• Anesthesiology · Apr 2003

    A mechanism for rapacuronium-induced bronchospasm: M2 muscarinic receptor antagonism.

    • Edmund Jooste, Farrah Klafter, Carol A Hirshman, and Charles W Emala.
    • Department of Anesthesiology, College of Physicians and Surgeons, Columbia University, 630 West 168th Street, P & S Box 46, New York, New York 10032, USA.
    • Anesthesiology. 2003 Apr 1; 98 (4): 906-11.

    BackgroundA safe and effective ultra-short-acting nondepolarizing neuromuscular blocking agent is required to block nicotinic receptors to facilitate intubation. Rapacuronium, which sought to fulfill these criteria, was withdrawn from clinical use due to a high incidence of bronchospasm resulting in death. Understanding the mechanism by which rapacuronium induces fatal bronchospasm is imperative so that newly synthesized neuromuscular blocking agents that share this mechanism will not be introduced clinically.
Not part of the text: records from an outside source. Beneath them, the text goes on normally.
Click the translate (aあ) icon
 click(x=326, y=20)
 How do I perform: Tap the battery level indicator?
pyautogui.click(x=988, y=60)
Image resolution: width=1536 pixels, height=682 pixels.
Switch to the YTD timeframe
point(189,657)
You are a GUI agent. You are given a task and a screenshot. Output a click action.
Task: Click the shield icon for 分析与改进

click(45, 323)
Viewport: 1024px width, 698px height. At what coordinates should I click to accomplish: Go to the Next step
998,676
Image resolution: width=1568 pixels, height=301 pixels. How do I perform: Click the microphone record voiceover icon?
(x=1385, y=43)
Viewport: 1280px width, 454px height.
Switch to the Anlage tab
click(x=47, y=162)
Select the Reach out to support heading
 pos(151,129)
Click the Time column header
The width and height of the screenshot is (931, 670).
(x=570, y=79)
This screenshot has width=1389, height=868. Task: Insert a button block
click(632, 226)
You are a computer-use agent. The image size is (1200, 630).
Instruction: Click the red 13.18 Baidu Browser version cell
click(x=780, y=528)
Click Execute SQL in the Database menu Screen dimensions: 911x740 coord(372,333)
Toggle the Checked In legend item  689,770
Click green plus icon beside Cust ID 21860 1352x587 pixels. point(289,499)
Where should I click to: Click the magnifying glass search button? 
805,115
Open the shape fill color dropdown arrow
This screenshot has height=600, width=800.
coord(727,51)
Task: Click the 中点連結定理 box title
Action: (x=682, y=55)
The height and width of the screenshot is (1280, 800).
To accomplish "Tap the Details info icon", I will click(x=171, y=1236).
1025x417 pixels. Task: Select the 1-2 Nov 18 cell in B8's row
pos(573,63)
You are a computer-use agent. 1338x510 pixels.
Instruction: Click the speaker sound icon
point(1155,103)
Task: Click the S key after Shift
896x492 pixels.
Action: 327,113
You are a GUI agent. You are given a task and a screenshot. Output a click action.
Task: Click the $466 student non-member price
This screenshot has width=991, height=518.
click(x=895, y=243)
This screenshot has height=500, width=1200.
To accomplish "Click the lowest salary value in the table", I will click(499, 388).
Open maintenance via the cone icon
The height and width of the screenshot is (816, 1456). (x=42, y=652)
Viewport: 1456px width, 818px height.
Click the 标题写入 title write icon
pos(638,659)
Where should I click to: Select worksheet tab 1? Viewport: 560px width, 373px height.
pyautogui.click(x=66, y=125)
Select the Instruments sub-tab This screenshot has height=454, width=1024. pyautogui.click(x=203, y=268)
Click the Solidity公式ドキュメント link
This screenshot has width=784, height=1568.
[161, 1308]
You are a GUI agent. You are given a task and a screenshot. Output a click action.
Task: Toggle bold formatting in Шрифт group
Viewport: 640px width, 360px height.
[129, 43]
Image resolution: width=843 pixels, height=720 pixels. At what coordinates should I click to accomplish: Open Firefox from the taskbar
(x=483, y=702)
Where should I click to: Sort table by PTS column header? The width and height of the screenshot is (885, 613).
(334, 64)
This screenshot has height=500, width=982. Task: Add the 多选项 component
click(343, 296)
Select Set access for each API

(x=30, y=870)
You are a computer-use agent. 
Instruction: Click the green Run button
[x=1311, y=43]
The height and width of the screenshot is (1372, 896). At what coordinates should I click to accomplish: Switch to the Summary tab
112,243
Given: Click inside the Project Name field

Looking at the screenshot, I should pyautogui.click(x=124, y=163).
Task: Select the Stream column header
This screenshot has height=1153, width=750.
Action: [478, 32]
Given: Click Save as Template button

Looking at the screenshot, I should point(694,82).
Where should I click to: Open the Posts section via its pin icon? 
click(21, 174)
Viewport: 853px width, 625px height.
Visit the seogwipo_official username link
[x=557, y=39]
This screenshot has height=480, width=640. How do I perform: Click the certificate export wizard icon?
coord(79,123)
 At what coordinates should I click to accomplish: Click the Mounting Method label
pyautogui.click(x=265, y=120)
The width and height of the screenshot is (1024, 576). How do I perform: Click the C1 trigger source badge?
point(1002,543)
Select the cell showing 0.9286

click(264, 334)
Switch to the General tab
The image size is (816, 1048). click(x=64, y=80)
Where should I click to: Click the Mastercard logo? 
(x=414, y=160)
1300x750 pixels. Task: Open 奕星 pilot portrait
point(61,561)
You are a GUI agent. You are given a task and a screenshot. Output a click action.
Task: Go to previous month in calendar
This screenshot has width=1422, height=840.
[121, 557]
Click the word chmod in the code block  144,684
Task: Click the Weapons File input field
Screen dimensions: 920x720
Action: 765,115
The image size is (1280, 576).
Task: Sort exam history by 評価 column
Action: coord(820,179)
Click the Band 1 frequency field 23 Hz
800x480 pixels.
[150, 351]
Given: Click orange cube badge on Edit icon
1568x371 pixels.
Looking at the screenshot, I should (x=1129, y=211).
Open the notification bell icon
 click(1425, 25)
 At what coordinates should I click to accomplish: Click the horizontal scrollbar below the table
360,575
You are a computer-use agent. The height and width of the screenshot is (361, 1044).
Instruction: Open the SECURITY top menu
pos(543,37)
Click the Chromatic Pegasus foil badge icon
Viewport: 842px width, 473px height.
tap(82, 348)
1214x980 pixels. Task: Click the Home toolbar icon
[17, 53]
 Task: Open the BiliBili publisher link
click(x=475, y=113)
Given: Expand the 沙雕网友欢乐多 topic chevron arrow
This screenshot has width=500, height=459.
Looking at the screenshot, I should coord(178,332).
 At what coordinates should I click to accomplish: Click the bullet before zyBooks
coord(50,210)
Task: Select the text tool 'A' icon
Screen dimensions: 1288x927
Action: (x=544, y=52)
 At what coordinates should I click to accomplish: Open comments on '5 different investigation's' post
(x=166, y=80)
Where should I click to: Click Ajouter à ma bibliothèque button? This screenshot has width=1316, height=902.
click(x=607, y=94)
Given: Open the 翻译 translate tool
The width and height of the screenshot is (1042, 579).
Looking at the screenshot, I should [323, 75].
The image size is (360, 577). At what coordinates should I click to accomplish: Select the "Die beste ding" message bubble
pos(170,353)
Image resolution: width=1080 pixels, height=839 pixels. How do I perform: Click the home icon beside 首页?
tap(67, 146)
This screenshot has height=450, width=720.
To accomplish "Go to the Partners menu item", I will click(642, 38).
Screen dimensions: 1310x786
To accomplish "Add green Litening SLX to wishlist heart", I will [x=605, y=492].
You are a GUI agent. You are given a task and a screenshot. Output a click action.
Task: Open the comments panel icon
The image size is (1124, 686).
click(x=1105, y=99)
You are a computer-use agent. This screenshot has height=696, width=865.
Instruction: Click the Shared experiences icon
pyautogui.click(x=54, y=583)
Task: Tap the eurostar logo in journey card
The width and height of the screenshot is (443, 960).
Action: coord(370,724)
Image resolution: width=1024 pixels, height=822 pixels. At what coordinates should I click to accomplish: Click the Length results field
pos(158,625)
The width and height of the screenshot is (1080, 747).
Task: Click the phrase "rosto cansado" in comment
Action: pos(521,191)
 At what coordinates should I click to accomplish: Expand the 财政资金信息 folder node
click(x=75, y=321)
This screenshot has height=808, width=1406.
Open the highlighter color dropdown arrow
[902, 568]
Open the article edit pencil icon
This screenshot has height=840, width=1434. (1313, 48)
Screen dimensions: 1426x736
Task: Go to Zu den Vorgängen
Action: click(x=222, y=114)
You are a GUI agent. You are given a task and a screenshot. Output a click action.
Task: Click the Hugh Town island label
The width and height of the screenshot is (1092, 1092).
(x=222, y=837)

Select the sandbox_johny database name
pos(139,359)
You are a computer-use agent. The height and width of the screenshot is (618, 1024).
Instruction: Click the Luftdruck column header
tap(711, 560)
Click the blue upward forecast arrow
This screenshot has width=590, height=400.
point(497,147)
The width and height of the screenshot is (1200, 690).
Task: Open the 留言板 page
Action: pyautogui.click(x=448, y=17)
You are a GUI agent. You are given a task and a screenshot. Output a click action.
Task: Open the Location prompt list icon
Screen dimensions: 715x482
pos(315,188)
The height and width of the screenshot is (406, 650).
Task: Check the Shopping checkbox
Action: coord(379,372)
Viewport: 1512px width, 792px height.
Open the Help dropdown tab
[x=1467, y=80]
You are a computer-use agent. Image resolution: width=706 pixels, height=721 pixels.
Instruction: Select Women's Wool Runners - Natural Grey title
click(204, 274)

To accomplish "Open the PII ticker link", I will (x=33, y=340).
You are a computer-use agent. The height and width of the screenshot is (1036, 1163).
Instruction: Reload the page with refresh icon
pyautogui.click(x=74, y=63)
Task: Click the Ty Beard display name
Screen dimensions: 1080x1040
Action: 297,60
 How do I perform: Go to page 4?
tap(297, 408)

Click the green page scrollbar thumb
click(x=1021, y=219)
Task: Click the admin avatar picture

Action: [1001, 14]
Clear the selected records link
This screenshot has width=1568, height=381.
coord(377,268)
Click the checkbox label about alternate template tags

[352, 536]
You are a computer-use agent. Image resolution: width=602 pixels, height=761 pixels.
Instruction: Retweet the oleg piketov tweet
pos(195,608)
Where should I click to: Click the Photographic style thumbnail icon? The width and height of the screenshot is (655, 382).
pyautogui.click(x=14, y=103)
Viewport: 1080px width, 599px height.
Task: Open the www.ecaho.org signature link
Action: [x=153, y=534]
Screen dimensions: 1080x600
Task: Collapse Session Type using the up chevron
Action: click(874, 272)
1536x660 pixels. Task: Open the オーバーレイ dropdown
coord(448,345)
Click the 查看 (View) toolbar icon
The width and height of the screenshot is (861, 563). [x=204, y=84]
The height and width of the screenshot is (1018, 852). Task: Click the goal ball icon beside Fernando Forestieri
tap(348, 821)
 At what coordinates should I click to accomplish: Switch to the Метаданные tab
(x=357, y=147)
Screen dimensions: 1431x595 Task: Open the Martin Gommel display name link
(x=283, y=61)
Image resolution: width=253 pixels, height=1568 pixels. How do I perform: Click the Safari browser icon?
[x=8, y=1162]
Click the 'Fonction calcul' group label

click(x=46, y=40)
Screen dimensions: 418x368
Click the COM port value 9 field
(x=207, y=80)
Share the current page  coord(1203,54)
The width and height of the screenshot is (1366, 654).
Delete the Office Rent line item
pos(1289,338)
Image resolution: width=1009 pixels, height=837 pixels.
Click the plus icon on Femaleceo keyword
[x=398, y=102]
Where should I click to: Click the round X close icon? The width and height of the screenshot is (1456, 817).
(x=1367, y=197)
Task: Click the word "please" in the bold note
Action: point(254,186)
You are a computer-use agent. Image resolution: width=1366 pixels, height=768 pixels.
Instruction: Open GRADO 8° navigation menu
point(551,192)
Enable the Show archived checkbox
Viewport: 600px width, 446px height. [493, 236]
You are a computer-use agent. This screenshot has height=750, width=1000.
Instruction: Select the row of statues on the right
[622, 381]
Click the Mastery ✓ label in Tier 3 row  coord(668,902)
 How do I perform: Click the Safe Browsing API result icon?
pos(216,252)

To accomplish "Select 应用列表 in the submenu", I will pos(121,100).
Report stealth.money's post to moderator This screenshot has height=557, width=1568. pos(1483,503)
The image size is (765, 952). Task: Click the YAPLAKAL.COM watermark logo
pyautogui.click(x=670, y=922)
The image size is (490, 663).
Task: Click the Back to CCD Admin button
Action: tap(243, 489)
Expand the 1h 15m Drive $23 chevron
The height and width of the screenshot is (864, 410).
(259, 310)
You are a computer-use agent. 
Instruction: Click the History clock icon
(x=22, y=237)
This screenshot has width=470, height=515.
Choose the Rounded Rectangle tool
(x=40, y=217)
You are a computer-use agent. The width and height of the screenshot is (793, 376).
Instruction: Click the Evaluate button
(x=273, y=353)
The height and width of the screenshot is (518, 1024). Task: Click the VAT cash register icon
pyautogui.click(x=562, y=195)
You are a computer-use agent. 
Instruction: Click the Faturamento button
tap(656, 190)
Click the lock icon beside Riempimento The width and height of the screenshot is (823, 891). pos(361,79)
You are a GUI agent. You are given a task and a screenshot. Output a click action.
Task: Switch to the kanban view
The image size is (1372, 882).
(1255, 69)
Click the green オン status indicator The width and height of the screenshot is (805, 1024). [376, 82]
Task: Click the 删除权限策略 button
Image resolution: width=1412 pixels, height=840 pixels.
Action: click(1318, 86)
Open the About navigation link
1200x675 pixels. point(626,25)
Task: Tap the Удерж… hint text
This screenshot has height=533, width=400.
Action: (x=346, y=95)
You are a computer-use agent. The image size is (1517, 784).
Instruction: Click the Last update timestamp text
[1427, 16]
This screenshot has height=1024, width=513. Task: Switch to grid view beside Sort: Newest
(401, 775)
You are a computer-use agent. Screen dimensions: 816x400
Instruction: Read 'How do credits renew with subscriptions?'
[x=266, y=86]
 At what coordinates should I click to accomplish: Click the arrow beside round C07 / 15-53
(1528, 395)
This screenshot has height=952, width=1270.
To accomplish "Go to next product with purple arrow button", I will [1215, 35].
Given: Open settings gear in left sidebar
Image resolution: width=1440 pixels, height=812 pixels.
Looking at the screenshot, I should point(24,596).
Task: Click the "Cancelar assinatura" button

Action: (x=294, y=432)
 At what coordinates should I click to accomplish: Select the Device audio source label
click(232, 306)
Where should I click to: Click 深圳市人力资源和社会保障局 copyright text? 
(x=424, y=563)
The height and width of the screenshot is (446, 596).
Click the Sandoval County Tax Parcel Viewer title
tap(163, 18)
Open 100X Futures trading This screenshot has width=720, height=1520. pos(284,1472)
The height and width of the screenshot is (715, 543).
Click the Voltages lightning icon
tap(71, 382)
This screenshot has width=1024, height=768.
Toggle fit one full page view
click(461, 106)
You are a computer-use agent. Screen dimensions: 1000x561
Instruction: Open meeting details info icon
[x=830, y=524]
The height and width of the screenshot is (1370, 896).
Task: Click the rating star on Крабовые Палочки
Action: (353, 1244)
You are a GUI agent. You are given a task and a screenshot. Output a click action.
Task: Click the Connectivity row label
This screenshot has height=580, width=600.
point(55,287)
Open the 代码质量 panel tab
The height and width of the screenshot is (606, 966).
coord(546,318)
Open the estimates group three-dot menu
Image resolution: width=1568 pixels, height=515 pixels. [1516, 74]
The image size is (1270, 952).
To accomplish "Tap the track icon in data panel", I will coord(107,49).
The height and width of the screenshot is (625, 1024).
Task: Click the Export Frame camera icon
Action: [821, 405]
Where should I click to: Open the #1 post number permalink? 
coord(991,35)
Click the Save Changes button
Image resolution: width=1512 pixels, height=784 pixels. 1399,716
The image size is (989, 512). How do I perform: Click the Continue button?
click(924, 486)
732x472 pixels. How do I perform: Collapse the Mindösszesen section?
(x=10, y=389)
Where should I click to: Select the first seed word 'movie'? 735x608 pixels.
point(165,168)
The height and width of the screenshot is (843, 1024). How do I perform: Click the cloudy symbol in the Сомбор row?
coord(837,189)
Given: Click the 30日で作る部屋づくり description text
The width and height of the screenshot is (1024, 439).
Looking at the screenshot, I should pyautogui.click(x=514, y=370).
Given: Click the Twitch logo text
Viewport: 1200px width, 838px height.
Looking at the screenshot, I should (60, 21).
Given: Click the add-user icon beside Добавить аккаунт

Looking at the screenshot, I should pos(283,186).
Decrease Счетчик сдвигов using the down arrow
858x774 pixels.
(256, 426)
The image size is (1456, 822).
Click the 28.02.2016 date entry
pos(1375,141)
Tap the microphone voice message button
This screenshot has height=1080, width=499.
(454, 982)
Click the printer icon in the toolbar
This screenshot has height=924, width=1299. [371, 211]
Selective inhibition of M2 muscarinic receptors by muscle relaxants during periods of parasympathetic nerve stimulation (e.g., intubation) can result in the massive release of acetylcholine to act on unopposed M3 muscarinic receptors in airway smooth muscle, thereby facilitating bronchoconstriction.MethodsCompetitive radioligand binding determined the binding affinities of rapacuronium, vecuronium, cisatracurium, methoctramine (selective M2 antagonist), and 4-diphenylacetoxy-N-methylpiperidine methiodide (4-DAMP; selective M3 antagonist) for M2 and M3 muscarinic receptors.ResultsRapacuronium competitively displaced 3H-QNB from the M2 muscarinic receptors but not from the M3 muscarinic receptors within clinically relevant concentrations. Fifty percent inhibitory concentrations (mean +/- SE) for rapacuronium were as follows: M2 muscarinic receptor, 5.10 +/- 1.5 microm (n = 6); M3 muscarinic receptor, 77.9 +/- 11 microm (n = 8). Cisatracurium and vecuronium competitively displaced 3H-QNB from both M2 and M3 muscarinic receptors but had affinities at greater than clinically achieved concentrations for these relaxants.ConclusionsRapacuronium in clinically significant doses has a higher affinity for M2 muscarinic receptors as compared with M3 muscarinic receptors. A potential mechanism by which rapacuronium may potentiate bronchoconstriction is by blockade of M2 muscarinic receptors on prejunctional parasympathetic nerves, leading to increased release of acetylcholine and thereby resulting in M3 muscarinic receptor-mediated airway smooth muscle constriction.